> [Provided data]
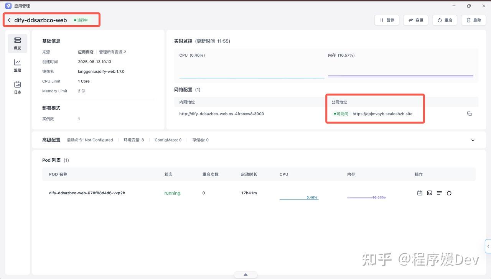
Task: Open pod details with the list icon
Action: (439, 193)
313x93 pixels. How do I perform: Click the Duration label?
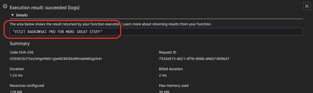pos(17,69)
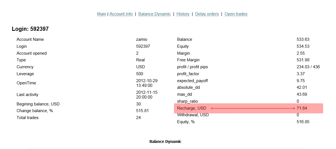Click the Balance value 533.63

(303, 39)
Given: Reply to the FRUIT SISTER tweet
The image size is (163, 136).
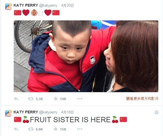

> [Task objective] For this exercise, transcribe exactly only the lines from the one containing "313x93 pixels. How" through the end of the listing, inclusive, without the pictures.

> [Task output]
313x93 pixels. How do I perform: Click the Duration label?
pos(17,69)
Click the Balance value 533.63

(303, 39)
Given: Reply to the FRUIT SISTER tweet
The image size is (163, 136).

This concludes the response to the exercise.